XXVIII domenica del T.O. – 11 ottobre 2020
Non si può andare alla festa se non si è felici!
In quel tempo Gesù riprese a parlare loro con parabole e disse: “il regno dei cieli è simile a un re, che fece una festa di nozze per suo figlio. Egli mandò i suoi seri a chiamare gli invitati alle nozze, ma questi non volevano venire. Mandò di nuovo altri servi con quest’ordine: “Dite agli invitati: Ecco, ho preparato il mio pranzo; i miei buoi e gli animali ingrassati sono già uccisi e tutto è pronto; venite alle nozze!”. Ma quelli non se ne curarono e andarono chi al proprio campo, chi ai propri affari; altri poi presero i suoi servi, li insultarono e li uccisero.
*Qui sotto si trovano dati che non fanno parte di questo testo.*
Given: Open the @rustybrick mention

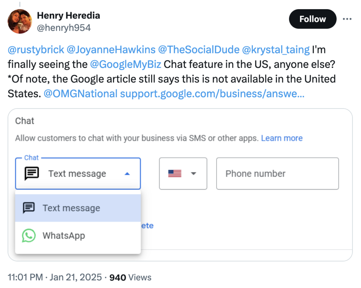Looking at the screenshot, I should coord(36,50).
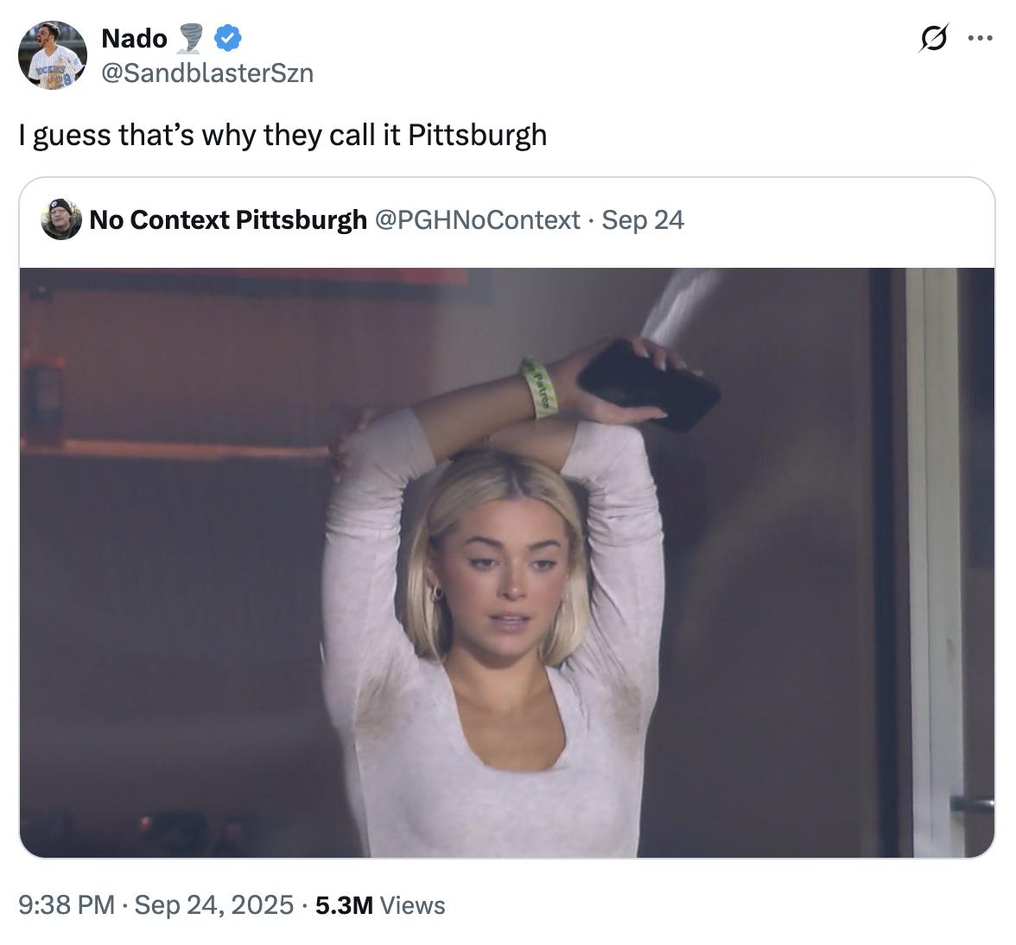Click the phone shown in the photo
The height and width of the screenshot is (945, 1016).
648,383
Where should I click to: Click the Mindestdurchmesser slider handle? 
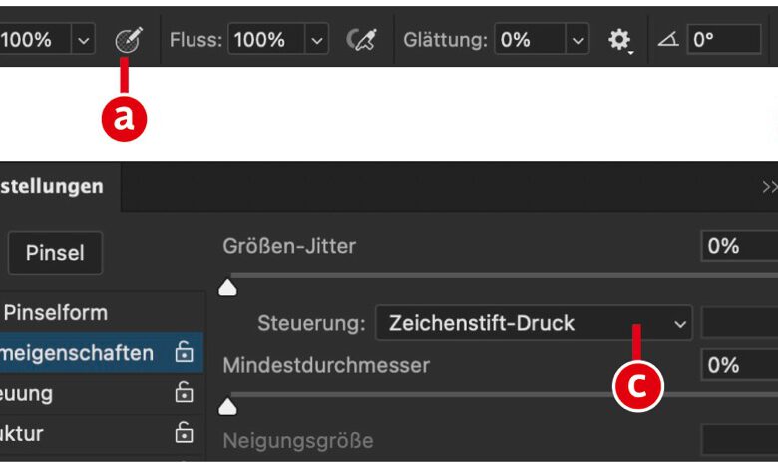[228, 406]
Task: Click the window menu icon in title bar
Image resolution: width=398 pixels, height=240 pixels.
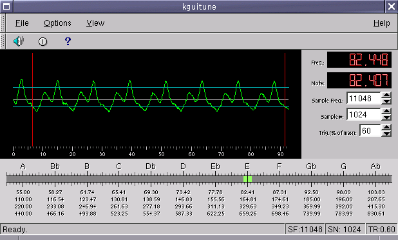Action: click(6, 6)
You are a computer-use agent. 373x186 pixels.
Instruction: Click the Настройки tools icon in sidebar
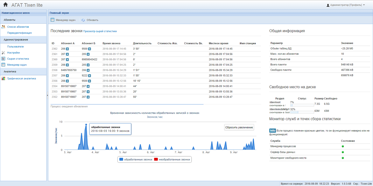coord(3,53)
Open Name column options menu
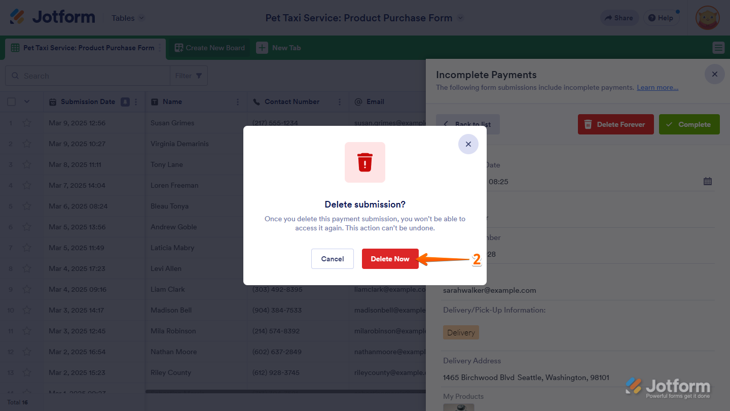Screen dimensions: 730x411 pos(238,102)
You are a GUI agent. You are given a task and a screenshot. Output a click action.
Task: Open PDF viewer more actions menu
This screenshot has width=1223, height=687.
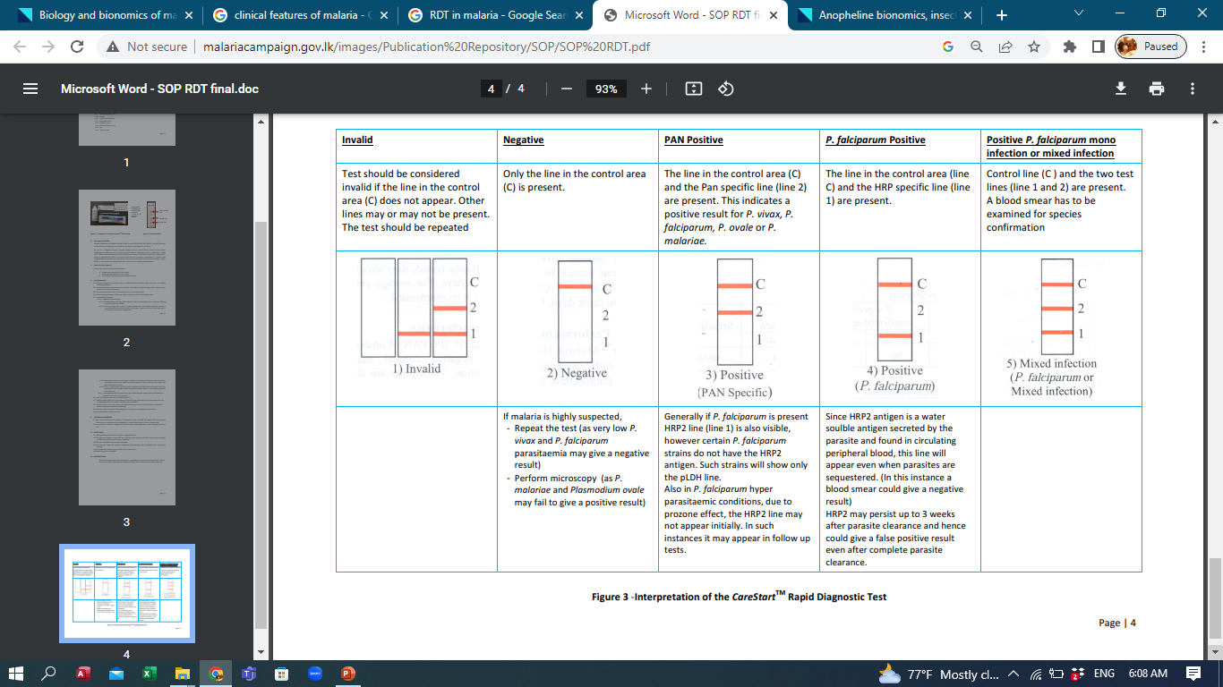point(1193,89)
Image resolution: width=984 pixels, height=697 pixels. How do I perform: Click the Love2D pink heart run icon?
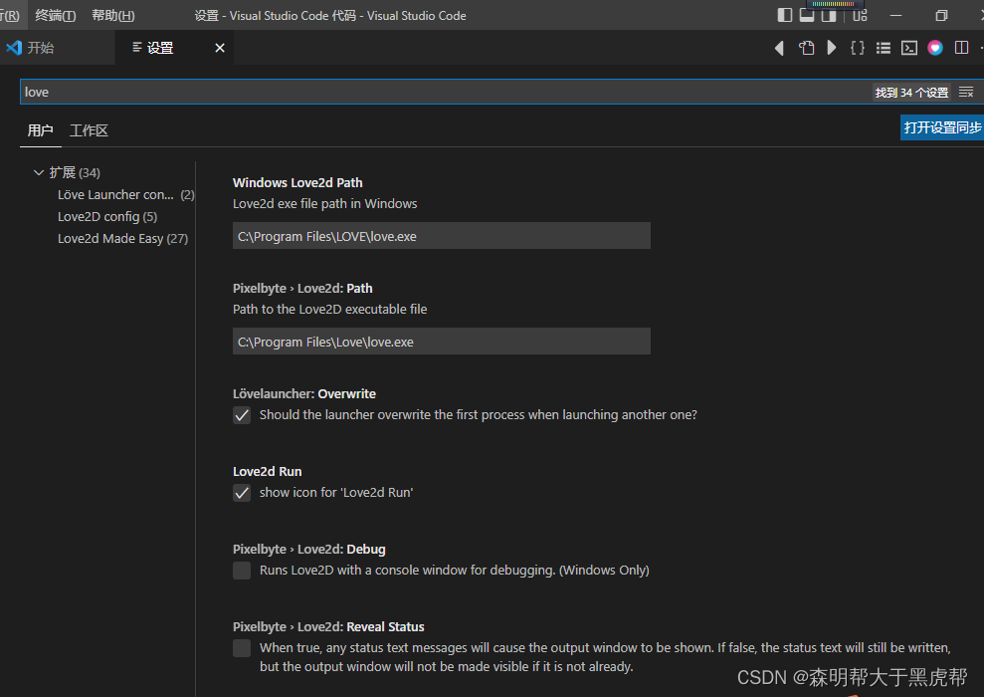click(x=935, y=48)
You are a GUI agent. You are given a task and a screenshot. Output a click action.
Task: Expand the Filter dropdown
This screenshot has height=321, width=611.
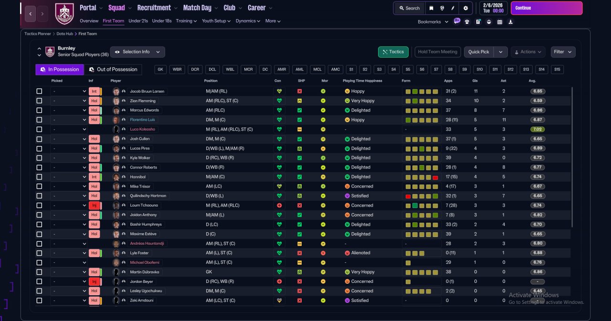tap(563, 52)
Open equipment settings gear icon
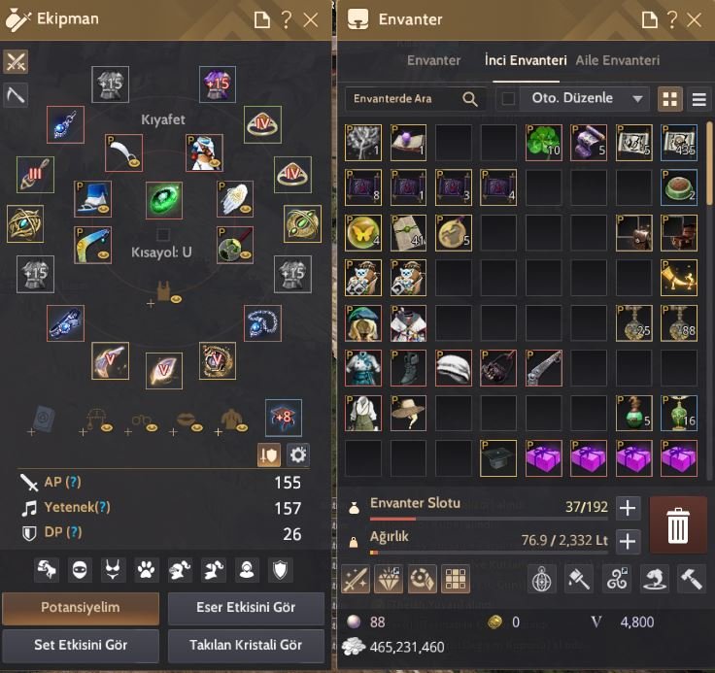 coord(298,454)
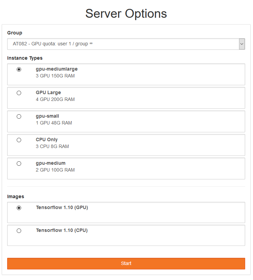Pick the CPU Only radio button

19,140
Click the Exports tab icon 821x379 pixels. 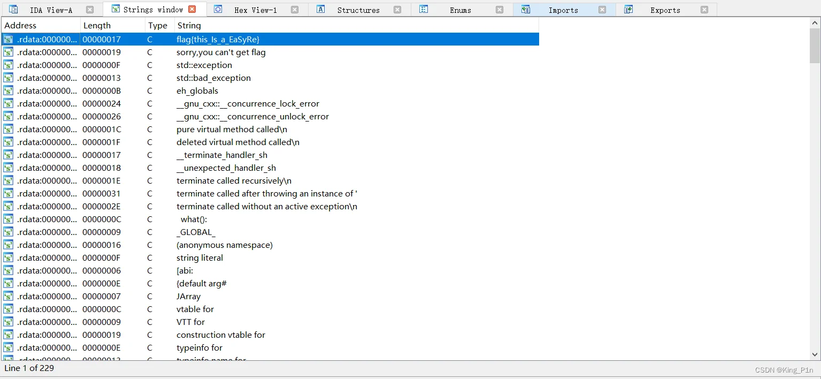628,10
Allora il re si indignò: mandò le sue truppe, fece uccidere quegli assassini e diede alle fiamme la loro città. Poi disse ai suoi servi: “La festa di nozze è pronta, ma gli invitati non erano degni; andate ora ai crocicchi delle strade e tutti quelli che troverete, chiamateli alle nozze”. Usciti per le strade, quei servi radunarono tutti quelli che trovarono, cattivi e buoni, e la sala delle nozze si riempì di commensali. Il re entrò per vedere i commensali e lì scorse un uomo che non indossava l’abito nuziale. Gli disse: “Amico, come mai sei entrato qui senza abito nuziale? Quello ammutolì. Allora il re ordinò ai servi: “Legatelo mani e piedi e gettatelo fuori nelle tenebre; là sarà pianto e stridore di denti”. Perché molti sono i chiamati, ma pochi eletti”.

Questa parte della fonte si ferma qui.